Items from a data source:
** Begin **

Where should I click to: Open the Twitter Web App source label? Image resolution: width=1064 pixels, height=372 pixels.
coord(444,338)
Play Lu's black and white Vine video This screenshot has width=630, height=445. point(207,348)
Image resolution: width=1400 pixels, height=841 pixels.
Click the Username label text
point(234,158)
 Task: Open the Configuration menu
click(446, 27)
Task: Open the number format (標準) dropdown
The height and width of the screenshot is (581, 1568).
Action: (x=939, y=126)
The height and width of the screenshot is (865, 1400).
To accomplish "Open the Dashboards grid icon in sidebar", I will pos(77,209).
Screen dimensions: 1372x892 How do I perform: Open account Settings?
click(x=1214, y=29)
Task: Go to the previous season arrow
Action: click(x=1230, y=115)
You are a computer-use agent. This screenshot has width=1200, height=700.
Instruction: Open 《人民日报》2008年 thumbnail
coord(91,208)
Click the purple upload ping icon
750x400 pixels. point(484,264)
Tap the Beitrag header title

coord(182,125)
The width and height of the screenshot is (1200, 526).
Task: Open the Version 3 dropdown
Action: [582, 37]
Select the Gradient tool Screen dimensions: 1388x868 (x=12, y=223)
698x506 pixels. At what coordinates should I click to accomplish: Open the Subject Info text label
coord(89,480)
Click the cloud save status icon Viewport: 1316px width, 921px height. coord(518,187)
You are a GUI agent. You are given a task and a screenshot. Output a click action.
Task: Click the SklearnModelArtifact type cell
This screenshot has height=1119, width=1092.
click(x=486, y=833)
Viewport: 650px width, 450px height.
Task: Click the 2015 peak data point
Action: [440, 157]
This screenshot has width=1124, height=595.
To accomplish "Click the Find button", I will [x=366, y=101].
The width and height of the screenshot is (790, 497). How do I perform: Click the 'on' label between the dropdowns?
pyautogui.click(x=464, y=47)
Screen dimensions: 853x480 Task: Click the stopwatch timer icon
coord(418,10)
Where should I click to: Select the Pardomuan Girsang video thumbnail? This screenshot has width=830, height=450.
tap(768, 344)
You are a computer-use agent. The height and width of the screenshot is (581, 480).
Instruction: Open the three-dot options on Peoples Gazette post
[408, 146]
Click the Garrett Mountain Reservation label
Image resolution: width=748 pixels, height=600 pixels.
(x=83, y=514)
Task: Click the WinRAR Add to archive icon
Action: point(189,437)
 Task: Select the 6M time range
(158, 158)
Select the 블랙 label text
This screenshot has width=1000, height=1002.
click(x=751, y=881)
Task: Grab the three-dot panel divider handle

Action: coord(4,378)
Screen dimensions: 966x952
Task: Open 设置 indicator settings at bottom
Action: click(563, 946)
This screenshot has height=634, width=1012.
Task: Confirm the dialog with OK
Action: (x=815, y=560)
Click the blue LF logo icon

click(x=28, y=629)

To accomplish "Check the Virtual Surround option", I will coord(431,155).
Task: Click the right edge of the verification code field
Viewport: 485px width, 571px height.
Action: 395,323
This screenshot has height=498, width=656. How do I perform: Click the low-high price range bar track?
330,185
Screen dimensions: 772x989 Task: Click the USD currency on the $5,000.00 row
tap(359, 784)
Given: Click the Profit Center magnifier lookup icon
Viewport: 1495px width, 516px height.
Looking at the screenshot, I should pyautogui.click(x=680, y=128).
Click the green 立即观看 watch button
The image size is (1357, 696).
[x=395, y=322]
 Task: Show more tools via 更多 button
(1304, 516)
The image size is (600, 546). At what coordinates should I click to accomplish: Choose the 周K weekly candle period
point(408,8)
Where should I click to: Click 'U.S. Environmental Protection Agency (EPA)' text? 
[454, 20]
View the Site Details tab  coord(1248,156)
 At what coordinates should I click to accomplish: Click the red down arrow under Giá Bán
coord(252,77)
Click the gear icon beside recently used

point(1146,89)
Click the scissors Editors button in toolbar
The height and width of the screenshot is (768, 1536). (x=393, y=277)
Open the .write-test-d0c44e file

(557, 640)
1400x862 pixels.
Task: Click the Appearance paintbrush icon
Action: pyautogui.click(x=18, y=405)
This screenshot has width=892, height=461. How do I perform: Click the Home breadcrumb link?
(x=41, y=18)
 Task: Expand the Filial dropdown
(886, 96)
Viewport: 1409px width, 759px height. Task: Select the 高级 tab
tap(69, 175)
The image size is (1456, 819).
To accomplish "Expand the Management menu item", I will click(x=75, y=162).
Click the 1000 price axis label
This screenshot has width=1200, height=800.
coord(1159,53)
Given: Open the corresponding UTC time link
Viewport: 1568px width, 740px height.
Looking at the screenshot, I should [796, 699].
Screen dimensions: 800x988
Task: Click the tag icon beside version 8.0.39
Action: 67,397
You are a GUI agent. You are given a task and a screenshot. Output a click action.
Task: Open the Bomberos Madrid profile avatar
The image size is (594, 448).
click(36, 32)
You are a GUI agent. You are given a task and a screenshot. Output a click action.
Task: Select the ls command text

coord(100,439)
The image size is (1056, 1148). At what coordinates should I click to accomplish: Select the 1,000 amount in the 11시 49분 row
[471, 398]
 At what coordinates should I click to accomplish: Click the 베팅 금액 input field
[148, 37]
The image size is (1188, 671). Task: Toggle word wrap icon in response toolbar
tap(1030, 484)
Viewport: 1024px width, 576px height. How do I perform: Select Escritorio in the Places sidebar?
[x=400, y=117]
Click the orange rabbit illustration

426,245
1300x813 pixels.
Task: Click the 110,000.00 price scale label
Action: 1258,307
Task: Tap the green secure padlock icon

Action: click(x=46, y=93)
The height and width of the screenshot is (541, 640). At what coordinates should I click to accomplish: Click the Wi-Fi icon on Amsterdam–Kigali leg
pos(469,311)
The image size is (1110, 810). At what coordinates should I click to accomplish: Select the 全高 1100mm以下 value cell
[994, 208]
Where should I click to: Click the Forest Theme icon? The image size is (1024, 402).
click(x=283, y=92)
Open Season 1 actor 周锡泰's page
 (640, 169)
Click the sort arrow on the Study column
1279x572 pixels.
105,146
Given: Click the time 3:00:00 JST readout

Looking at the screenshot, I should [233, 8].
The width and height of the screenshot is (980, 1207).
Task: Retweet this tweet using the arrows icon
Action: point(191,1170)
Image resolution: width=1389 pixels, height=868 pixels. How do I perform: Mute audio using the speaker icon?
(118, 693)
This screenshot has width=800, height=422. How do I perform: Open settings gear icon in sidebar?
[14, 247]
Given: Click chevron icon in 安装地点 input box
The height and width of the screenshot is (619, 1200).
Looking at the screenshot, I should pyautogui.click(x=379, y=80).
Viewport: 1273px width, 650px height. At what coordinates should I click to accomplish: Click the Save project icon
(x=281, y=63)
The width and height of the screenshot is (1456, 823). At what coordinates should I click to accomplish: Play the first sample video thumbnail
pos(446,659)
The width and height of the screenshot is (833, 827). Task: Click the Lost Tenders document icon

** End **

Exercise description → Please copy all of the material above line for line, changing nothing.

Output →
Where should I click to: Open the Twitter Web App source label? Image resolution: width=1064 pixels, height=372 pixels.
coord(444,338)
Play Lu's black and white Vine video This screenshot has width=630, height=445. point(207,348)
Image resolution: width=1400 pixels, height=841 pixels.
Click the Username label text
point(234,158)
 Task: Open the Configuration menu
click(446, 27)
Task: Open the number format (標準) dropdown
The height and width of the screenshot is (581, 1568).
Action: (x=939, y=126)
The height and width of the screenshot is (865, 1400).
To accomplish "Open the Dashboards grid icon in sidebar", I will pos(77,209).
Screen dimensions: 1372x892 How do I perform: Open account Settings?
click(x=1214, y=29)
Task: Go to the previous season arrow
Action: click(x=1230, y=115)
You are a computer-use agent. This screenshot has width=1200, height=700.
Instruction: Open 《人民日报》2008年 thumbnail
coord(91,208)
Click the purple upload ping icon
750x400 pixels. point(484,264)
Tap the Beitrag header title

coord(182,125)
The width and height of the screenshot is (1200, 526).
Task: Open the Version 3 dropdown
Action: [582, 37]
Select the Gradient tool Screen dimensions: 1388x868 (x=12, y=223)
698x506 pixels. At what coordinates should I click to accomplish: Open the Subject Info text label
coord(89,480)
Click the cloud save status icon Viewport: 1316px width, 921px height. coord(518,187)
You are a GUI agent. You are given a task and a screenshot. Output a click action.
Task: Click the SklearnModelArtifact type cell
This screenshot has height=1119, width=1092.
click(x=486, y=833)
Viewport: 650px width, 450px height.
Task: Click the 2015 peak data point
Action: [440, 157]
This screenshot has width=1124, height=595.
To accomplish "Click the Find button", I will [x=366, y=101].
The width and height of the screenshot is (790, 497). How do I perform: Click the 'on' label between the dropdowns?
pyautogui.click(x=464, y=47)
Screen dimensions: 853x480 Task: Click the stopwatch timer icon
coord(418,10)
Where should I click to: Select the Pardomuan Girsang video thumbnail? This screenshot has width=830, height=450.
tap(768, 344)
You are a computer-use agent. The height and width of the screenshot is (581, 480).
Instruction: Open the three-dot options on Peoples Gazette post
[408, 146]
Click the Garrett Mountain Reservation label
Image resolution: width=748 pixels, height=600 pixels.
(x=83, y=514)
Task: Click the WinRAR Add to archive icon
Action: point(189,437)
 Task: Select the 6M time range
(158, 158)
Select the 블랙 label text
This screenshot has width=1000, height=1002.
click(x=751, y=881)
Task: Grab the three-dot panel divider handle

Action: coord(4,378)
Screen dimensions: 966x952
Task: Open 设置 indicator settings at bottom
Action: click(563, 946)
This screenshot has height=634, width=1012.
Task: Confirm the dialog with OK
Action: (x=815, y=560)
Click the blue LF logo icon

click(x=28, y=629)

To accomplish "Check the Virtual Surround option", I will coord(431,155).
Task: Click the right edge of the verification code field
Viewport: 485px width, 571px height.
Action: 395,323
This screenshot has height=498, width=656. How do I perform: Click the low-high price range bar track?
330,185
Screen dimensions: 772x989 Task: Click the USD currency on the $5,000.00 row
tap(359, 784)
Given: Click the Profit Center magnifier lookup icon
Viewport: 1495px width, 516px height.
Looking at the screenshot, I should pyautogui.click(x=680, y=128).
Click the green 立即观看 watch button
The image size is (1357, 696).
[x=395, y=322]
 Task: Show more tools via 更多 button
(1304, 516)
The image size is (600, 546). At what coordinates should I click to accomplish: Choose the 周K weekly candle period
point(408,8)
Where should I click to: Click 'U.S. Environmental Protection Agency (EPA)' text? 
[454, 20]
View the Site Details tab  coord(1248,156)
 At what coordinates should I click to accomplish: Click the red down arrow under Giá Bán
coord(252,77)
Click the gear icon beside recently used

point(1146,89)
Click the scissors Editors button in toolbar
The height and width of the screenshot is (768, 1536). (x=393, y=277)
Open the .write-test-d0c44e file

(557, 640)
1400x862 pixels.
Task: Click the Appearance paintbrush icon
Action: pyautogui.click(x=18, y=405)
This screenshot has width=892, height=461. How do I perform: Click the Home breadcrumb link?
(x=41, y=18)
 Task: Expand the Filial dropdown
(886, 96)
Viewport: 1409px width, 759px height. Task: Select the 高级 tab
tap(69, 175)
The image size is (1456, 819).
To accomplish "Expand the Management menu item", I will click(x=75, y=162).
Click the 1000 price axis label
This screenshot has width=1200, height=800.
coord(1159,53)
Given: Open the corresponding UTC time link
Viewport: 1568px width, 740px height.
Looking at the screenshot, I should [796, 699].
Screen dimensions: 800x988
Task: Click the tag icon beside version 8.0.39
Action: 67,397
You are a GUI agent. You are given a task and a screenshot. Output a click action.
Task: Open the Bomberos Madrid profile avatar
The image size is (594, 448).
click(36, 32)
You are a GUI agent. You are given a task and a screenshot. Output a click action.
Task: Select the ls command text

coord(100,439)
The image size is (1056, 1148). At what coordinates should I click to accomplish: Select the 1,000 amount in the 11시 49분 row
[471, 398]
 At what coordinates should I click to accomplish: Click the 베팅 금액 input field
[148, 37]
The image size is (1188, 671). Task: Toggle word wrap icon in response toolbar
tap(1030, 484)
Viewport: 1024px width, 576px height. How do I perform: Select Escritorio in the Places sidebar?
[x=400, y=117]
Click the orange rabbit illustration

426,245
1300x813 pixels.
Task: Click the 110,000.00 price scale label
Action: 1258,307
Task: Tap the green secure padlock icon

Action: click(x=46, y=93)
The height and width of the screenshot is (541, 640). At what coordinates should I click to accomplish: Click the Wi-Fi icon on Amsterdam–Kigali leg
pos(469,311)
The image size is (1110, 810). At what coordinates should I click to accomplish: Select the 全高 1100mm以下 value cell
[994, 208]
Where should I click to: Click the Forest Theme icon? The image size is (1024, 402).
click(x=283, y=92)
Open Season 1 actor 周锡泰's page
 (640, 169)
Click the sort arrow on the Study column
1279x572 pixels.
105,146
Given: Click the time 3:00:00 JST readout

Looking at the screenshot, I should [233, 8].
The width and height of the screenshot is (980, 1207).
Task: Retweet this tweet using the arrows icon
Action: point(191,1170)
Image resolution: width=1389 pixels, height=868 pixels. How do I perform: Mute audio using the speaker icon?
(118, 693)
This screenshot has width=800, height=422. How do I perform: Open settings gear icon in sidebar?
[14, 247]
Given: Click chevron icon in 安装地点 input box
The height and width of the screenshot is (619, 1200).
Looking at the screenshot, I should pyautogui.click(x=379, y=80).
Viewport: 1273px width, 650px height. At what coordinates should I click to accomplish: Click the Save project icon
(x=281, y=63)
The width and height of the screenshot is (1456, 823). At what coordinates should I click to accomplish: Play the first sample video thumbnail
pos(446,659)
The width and height of the screenshot is (833, 827). Task: Click the Lost Tenders document icon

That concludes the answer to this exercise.